KYIV: Russian drones struck infrastructure in the central Ukrainian city of Kryvyi Rih on Wednesday, forcing emergency power blackouts ​for more than 45,000 customers and disrupting heat supplies, military administration head Oleksandr Vilkul said.
“Please fill up on water and charge your devices, if you have the chance. It’s going to be difficult,” Vilkul said on the Telegram ‌messaging app.
Water ‌utility pumping stations ‌switched ⁠to ​generators ‌and water remained in the system, but there could be pressure problems.
The full scale of the attack was not immediately known. There was no comment from Russia about the strike.
Russia has repeatedly struck Ukraine’s ⁠power plants, substations and transmission lines with missiles and ‌drones, seeking to knock out ‍electricity and heating ‍and hinder industry during the nearly ‍four-year war.

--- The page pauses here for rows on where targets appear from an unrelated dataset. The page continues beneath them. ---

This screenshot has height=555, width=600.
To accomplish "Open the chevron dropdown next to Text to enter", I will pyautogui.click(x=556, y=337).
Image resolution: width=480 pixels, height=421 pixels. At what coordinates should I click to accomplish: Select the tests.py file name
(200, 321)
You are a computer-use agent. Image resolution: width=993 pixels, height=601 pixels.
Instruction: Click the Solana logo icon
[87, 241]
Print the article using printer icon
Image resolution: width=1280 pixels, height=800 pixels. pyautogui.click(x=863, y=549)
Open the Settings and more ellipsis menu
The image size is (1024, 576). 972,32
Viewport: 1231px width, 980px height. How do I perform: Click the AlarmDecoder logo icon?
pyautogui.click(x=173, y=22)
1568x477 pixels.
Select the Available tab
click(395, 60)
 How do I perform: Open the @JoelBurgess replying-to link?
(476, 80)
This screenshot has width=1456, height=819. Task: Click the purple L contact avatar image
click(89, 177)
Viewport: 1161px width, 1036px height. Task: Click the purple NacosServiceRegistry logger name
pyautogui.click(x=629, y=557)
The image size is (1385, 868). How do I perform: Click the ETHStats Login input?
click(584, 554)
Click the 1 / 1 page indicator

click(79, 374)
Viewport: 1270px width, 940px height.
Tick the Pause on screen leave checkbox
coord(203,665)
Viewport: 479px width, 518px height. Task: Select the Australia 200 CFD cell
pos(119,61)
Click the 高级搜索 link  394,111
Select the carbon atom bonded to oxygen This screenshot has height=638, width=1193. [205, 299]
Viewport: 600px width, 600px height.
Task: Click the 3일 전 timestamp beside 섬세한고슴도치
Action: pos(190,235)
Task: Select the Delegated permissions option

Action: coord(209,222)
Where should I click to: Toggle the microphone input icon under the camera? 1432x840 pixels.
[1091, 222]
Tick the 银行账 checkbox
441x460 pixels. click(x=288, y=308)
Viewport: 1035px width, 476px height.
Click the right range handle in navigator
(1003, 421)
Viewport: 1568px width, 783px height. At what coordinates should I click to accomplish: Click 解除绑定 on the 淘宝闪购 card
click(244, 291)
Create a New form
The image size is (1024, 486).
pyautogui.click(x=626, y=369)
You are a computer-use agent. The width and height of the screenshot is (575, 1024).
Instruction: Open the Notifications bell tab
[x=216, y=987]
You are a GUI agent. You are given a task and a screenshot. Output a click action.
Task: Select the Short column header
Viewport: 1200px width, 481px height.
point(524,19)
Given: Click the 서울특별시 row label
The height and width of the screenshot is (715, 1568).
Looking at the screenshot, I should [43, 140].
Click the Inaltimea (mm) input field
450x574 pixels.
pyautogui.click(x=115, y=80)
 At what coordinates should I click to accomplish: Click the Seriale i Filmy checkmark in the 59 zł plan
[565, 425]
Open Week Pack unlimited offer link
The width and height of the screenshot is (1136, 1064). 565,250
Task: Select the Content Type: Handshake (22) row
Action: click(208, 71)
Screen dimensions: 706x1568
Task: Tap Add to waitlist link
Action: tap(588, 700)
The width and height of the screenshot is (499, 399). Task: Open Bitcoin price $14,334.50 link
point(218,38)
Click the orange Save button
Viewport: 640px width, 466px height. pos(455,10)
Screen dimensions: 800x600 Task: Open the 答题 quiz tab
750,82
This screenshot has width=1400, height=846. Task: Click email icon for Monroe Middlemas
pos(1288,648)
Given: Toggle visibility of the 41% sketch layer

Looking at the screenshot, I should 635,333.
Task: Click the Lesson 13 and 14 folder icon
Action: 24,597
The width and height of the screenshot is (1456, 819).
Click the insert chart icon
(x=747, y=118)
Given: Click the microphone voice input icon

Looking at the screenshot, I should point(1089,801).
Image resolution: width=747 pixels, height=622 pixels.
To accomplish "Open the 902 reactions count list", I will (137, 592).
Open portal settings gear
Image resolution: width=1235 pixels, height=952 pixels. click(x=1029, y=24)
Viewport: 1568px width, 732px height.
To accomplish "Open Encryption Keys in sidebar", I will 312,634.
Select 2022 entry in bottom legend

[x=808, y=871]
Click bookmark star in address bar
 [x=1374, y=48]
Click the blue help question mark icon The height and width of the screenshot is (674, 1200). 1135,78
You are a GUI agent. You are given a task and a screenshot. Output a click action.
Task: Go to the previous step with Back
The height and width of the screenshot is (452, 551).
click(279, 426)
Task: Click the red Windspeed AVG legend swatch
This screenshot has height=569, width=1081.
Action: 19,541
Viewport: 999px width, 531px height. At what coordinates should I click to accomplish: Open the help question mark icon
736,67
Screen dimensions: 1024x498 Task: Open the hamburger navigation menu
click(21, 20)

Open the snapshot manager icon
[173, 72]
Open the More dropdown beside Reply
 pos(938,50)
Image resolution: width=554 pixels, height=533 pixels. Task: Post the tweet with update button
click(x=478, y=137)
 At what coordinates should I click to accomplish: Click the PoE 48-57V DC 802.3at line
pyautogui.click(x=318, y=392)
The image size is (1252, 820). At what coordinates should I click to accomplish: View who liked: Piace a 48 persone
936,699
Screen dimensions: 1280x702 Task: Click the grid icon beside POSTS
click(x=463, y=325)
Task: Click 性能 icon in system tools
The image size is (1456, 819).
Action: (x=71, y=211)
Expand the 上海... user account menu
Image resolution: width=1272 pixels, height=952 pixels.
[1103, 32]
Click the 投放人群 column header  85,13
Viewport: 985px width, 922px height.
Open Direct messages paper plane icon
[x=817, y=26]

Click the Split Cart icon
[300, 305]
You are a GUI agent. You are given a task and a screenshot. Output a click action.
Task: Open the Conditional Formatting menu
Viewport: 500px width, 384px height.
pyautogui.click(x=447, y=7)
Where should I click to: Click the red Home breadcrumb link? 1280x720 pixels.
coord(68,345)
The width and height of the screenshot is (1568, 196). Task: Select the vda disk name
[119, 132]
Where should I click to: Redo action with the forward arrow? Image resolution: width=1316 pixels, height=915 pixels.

Kyiv says the campaign has forced rolling outages and emergency cuts to cities across the country, as repair crews work under ​fire and Ukraine relies on air defenses and electricity imports to stabilize ⁠the grid.
Kryvyi Rih, a steel-and-mining hub in the Dnipropetrovsk region and President Volodymyr Zelensky’s hometown, has been hit repeatedly, with strikes killing civilians and damaging homes and industry.
The city sits close enough to southern front lines to be within strike range, while its factories, logistics links and workforce make it economically important and ‌a key rear-area center supporting Ukraine’s war effort.